The total size of the southbound flows might have reached 150 billion yuan to 160 billion yuan this year, according to UBS’ estimates. That is slated to reach 200 billion yuan next year, Lu said.
“It would be close to the IPO market size in Hong Kong,” he added.
In 2015, Hong Kong overtook New York as the world’s biggest IPO market, with the amount of funds raised through IPOs reaching HK$261.3 billion.
Money from mainland buyers accounted for 12 to 13 per cent of Hong Kong’s total equity turnover so far this year, up significantly from the average 9 per cent in 2015 and 5 per cent in 2014, Lu said.
That ratio will further increase next year to 17 to 18 per cent, he said.
One big driver of the anticipated surge in southbound flows is the stock trading links, including the existing Shanghai-Hong Kong Stock Connect and the upcoming Shenzhen-Hong Kong Stock Connect, which is scheduled to launch later this month.
On the other hand, “mainland Chinese investors like buying Hong Kong stocks, as they want to diversify their assets due to yuan depreciation risks and falling returns from mainland assets,” Lu said.
Last but not the least, “it’s an irresistible trend for Chinese companies to go global, as they want to expand into international markets and integrate into the world economy,” Lu said.
“We don’t expect the general trend to fade out in the short term, even if the yuan starts stabilising,” he added.
Among the composition of southbound flows, the money from mainland insurance companies makes up for almost 57 per cent, while the rest is from mutual funds, private funds, pension funds, commercial banks, and individual investors, according to UBS.
“The majority is from institutional investors, which means the flows should remain steady,” Lu said.
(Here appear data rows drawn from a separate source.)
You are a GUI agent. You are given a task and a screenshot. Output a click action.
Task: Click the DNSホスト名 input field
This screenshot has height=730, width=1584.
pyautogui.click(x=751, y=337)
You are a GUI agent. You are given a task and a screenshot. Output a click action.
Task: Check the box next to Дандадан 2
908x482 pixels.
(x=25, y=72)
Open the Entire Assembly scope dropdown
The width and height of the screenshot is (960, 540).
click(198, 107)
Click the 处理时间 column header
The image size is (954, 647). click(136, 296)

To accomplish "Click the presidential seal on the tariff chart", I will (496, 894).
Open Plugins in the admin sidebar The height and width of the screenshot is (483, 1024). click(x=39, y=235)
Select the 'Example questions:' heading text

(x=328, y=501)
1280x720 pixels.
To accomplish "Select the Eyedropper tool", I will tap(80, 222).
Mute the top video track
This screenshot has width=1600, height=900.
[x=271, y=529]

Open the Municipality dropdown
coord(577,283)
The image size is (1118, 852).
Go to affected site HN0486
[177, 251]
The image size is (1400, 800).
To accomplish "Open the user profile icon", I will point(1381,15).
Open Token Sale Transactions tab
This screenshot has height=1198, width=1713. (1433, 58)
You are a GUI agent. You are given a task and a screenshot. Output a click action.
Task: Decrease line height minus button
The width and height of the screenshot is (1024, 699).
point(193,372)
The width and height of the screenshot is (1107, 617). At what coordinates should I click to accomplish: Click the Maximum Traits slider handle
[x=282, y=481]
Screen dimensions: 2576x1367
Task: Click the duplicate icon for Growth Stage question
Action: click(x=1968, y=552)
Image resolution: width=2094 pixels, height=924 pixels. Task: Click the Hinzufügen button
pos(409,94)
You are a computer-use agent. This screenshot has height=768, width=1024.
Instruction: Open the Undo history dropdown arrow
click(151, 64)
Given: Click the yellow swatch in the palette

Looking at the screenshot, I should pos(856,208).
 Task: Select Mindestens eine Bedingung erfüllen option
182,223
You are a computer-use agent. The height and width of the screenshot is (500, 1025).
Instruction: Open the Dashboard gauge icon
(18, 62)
He also expected the MSCI China index, which consists of representative Chinese companies listed in Hong Kong, to see double-digit earnings growth in 2017.
In particular, cyclical sectors such as the infrastructure industry may experience significant increases.
“Although the economy is slowing down, China’s money supply has been growing fast. The majority of the new credit has entered the real estate market this year. But due to the property tightening in October, the money may flow out of the real estate sector into the infrastructure sector, supported by local governments,” he said.
According to analysts from Macquarie Research, investors could overweight China’s cyclical sectors, which have the greatest earnings upgrade potential.
“The smooth transition in the Chinese leadership and accelerated credit growth have seen China’s economic growth stabilise,” Erwin Sanft, head of China strategy at Macquarie Research said on Monday.
Among specific industries in the MSCI China index, consumer discretionary and industrial sectors may see their 2017 earnings growth rise to 26 per cent and 18 per cent respectively, Macquarie said.
The energy sector in the index should also experience a significant earnings growth in 2017, as oil prices are higher than the year-ago levels, the report said.